D. LES « ENQUÊTES DISCRÈTES »

Il s'agit des enquêtes menées par des agents relevant de l'autorité judiciaire et intervenant en secret ou sous identité fictive.

Les deux Parties (article 19) peuvent convenir de s'entraider pour la réalisation de telles enquêtes. Elles conviennent alors, dans le respect de leurs lois et de leurs procédures nationales de la durée de l'enquête discrète, de ses modalités précises et du statut juridique des agents concernés.

Elles coopèrent pour assurer la sécurité des agents intervenant en secret ou sous une identité fictive.

CONCLUSION

Lors de son entretien avec notre Président de la République, en novembre 2005, le Prince Albert de Monaco a présenté « ses projets pour développer la place financière de Monaco en insistant sur la transparence et la lutte contre le blanchiment ».

De nombreux éléments de l'accord franco-monégasque d'entraide judiciaire en matière pénale, notamment en ce qui concerne les informations en matière bancaire et fiscale, vont dans ce sens.

Cet accord prévoit en outre des dispositions innovantes qui rendront plus efficaces les actions menées, parallèlement ou conjointement, mais dans un esprit de coopération, par les autorités judiciaires de nos deux Etats.

En conséquence, votre Commission vous recommande l'adoption du présent projet de loi.

EXAMEN EN COMMISSION

La commission a examiné le présent rapport lors de sa séance du 20 décembre 2006.

A l'issue de l'exposé du rapporteur, la commission a adopté le projet de loi et proposé qu'il fasse l'objet d'une procédure d'examen simplifiée en séance publique.

PROJET DE LOI

(Texte proposé par le Gouvernement)

Article unique

Est autorisée l'approbation de la convention d'entraide judiciaire en matière pénale entre le Gouvernement de la République française et le Gouvernement de Son Altesse Sérénissime le Prince de Monaco, signée à Paris le 8 novembre 2005, dont le texte est annexé à la présente loi 1 ( * ) .
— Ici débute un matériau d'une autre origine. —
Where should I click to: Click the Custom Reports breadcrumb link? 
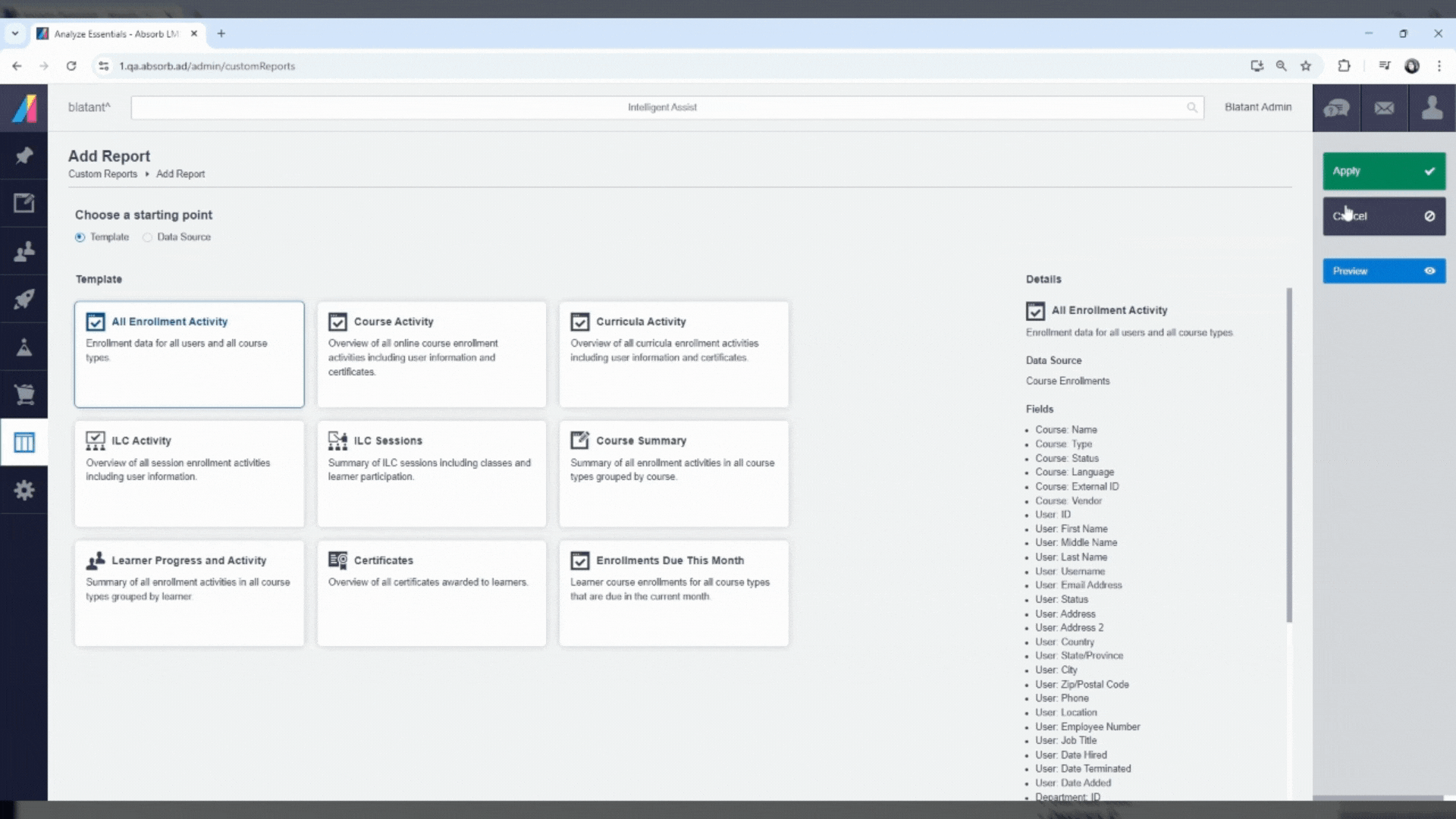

ANNEXE - ETUDE D'IMPACT2 ( * )

Projet de loi autorisant l'approbation de la convention d'entraide judiciaire en matière pénale entre le Gouvernement de la République française et le Gouvernement de Son Altesse Sérénissime le Prince de Monaco

L'approbation de la convention n'entraînera pas de modification du droit existant. Le cadre juridique nécessaire à la mise en oeuvre des équipes communes d'enquête a été introduit dans le droit positif par la loi n° 2004-204 du 9 mars 2004 portant adaptation des moyens de la justice à l'évolution de la criminalité.

* 1 Voir le texte annexé au document Sénat n° 53 (2006-2007)

* 2 Texte transmis par le Gouvernement pour l'information des parlementaires.